Even as a child Renee Kirschner understood the importance of education. Its value was instilled in her every Saturday in the synagogue and by her parents. “When a jewish boy or girl started school, traditionally he was to be given bread with honey on it so he would associate sweetness with learning,” she remembers.
Born in 1936 in Brooklyn, New York, her parents saw to it that she went to public school and, when she was old enough, to Hebrew school. Her mother was a seamstress and her father a grocer. “I was well into adulthood before I realized we were actually poor,” she says, “Mother always had to supplement the income. We lived extremely modestly, but I never felt deprived.”
Renee grew up in a predominantly Jewish neighborhood. Her aunts and uncles were all within walking distance, just a few blocks from her tenement. Renee describes her religious training in the home as “moderately orthodox.” Her mother’s kitchen was kosher and the family observed all the traditional holidays. “Religion was just ‘there,’” she says, “I don’t remember discussing God, or having anything impressed upon me spiritually.”
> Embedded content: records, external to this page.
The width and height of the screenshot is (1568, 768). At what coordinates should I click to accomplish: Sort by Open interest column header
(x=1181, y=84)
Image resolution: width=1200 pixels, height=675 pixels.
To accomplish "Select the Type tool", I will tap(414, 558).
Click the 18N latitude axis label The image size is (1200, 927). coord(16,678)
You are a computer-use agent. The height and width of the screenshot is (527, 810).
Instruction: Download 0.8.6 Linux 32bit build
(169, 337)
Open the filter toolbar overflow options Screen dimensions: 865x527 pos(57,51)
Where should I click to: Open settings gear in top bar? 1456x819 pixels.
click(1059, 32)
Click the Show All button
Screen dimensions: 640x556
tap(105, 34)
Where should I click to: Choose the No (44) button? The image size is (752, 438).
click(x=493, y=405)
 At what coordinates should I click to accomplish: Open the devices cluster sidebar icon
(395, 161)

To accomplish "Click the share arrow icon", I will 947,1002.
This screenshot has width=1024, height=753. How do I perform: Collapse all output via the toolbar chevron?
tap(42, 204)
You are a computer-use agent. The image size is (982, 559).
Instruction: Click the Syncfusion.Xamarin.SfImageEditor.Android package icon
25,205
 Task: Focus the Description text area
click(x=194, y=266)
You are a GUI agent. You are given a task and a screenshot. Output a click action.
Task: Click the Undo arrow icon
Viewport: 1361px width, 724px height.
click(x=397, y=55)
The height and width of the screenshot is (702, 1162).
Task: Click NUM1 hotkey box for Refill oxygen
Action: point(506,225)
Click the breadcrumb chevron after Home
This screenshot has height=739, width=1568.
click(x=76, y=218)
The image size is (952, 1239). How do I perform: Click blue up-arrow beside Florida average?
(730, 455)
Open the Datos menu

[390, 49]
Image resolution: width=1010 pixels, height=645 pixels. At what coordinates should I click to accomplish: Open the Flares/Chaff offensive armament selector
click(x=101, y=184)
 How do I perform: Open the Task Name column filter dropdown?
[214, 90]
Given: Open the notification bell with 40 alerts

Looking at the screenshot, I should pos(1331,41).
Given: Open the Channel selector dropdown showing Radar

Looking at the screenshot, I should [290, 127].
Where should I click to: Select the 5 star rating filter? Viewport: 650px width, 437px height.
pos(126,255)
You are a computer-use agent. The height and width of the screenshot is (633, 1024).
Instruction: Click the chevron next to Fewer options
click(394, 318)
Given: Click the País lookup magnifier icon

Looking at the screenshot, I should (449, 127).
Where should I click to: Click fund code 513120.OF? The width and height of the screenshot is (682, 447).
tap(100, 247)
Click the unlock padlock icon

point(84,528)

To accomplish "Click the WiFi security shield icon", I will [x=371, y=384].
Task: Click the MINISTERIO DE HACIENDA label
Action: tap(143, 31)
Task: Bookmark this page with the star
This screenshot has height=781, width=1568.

In Hebrew school it was a different story. There she got a solid training in the faith. She remembers that her mother would come early to pick her up from public school and walk her a few blocks over to the school where she learned to read and write in Hebrew; and where she would hear the rich stories of the sacred Torah. “As a child,” she says, “I would think about how Abraham and Isaac knew God as I would know the Rabbi, or as I might know someone in the neighborhood. They knew Him personally. They talked to Him. Then I would think, ‘that was then.’” She says she would wonder once in awhile if her people, the Jews, missed the boat when it came to Jesus. It was a fleeting thought. It would vanish.
After college Renee taught in the public schools in Brooklyn. Her students were mostly Black and Puerto Rican, the “underprivileged.” She taught there for six years before moving to Michigan to teach in the Warren school district
“By the time I came to Michigan, I was a non-practicing Jew, not religious at all.”
One day Renee heard Jim Winters, a graduate of Life Challenge, talking about the Bible. She and Jim worked at he Detroit Symphony Orchestra as telemarketers and between calls Jim would give testimony to Christ. Renee noticed that Jim spoke knowledgeably about the Old Testament. “As I listened to him, I knew from my own training in Hebrew School that what Jim was saying was accurate.” Then when she heard Jim talk about the New Testament, about Jesus as the Messiah, “I knew immediately that what he said had the ring of truth.” Renee says God put this man in her life at just the right moment. After six months she knew that Jesus was everything Jim said He was, “I knew that Jesus was the Messiah. He was therefore my Messiah.”
“Now, if someone invited me into his home the way I invited Jesus into my heart, I would have said “No thank you!” I was tentative, unsure when I said “Jesus, if you are the one you say you are, come into my heart and change my life, ” but that invitation was enough for Jesus. My life was changed forever by His grace.” When she finally screwed up the courage to tell Jim Winters of her conversion, she was amazed at what a big deal it was, how he and his wife rejoiced.
Jim and his wife attended Brightmoor. Renee knew she would now go to church, but she had no idea what to expect. It was a foreign language and a foreign place but, “as soon as Pastor Trask began to speak, I was sold.”
“I am a Jew. That’s part of who I am”, she says. At the same time, she says, she is also a Christian, a follower of Christ, a Messianic Jew. Renee attended Brightmoor for twelve years following her conversion. She now attends Congregation Shema Yisrael, a place of worship for Messianic Jews in West Bloomfield Hills.
Renee first learned of Life Challenge from Jim Winters. Renee says she only recently learned of Jim’s untimely death, when Life Challenge received a gift in his memory. Whatever struggles in life Jim may have had, she says, Jim loved sharing Jesus with anyone who would listen.
Renee began working at Life Challenge on the recommendation of Judy Dubiel. Judy met Renee in church and recommended her for a position at the ministry. Cal Bonzelaar, Jeff’s father, wasted no time asking her to come aboard to “run the banquets.” This was in 1993. She tried, but running banquets, she realized, was not her gift. By the end of the spring season she knew it just wouldn’t work. She decided to quit. Being a gracious and persuasive man, Cal talked her into staying but with a new role.
Since that time Renee has filled a very important role at Life Challenge. As Program Secretary she acts as liaisson to the court system, working on behalf of the students to report to their parole, probation and corrections officers. The job can be demanding with lots of detailed requirements to satisfy, letters to write and accountability procedures to put in place. Renee sums it up as only a New York Jew could, “My job,” she says with a grin, “is helping Life Challenge students avoid the whole shemozzle.”
As Renee looks back on her career she gains perspective, “Life Challenge is like a world of its own,” she says, “It can be trying, but it is where God wants me, the best of all possible worlds for me. It’s a wonderful ministry and I am blessed to be part of it.”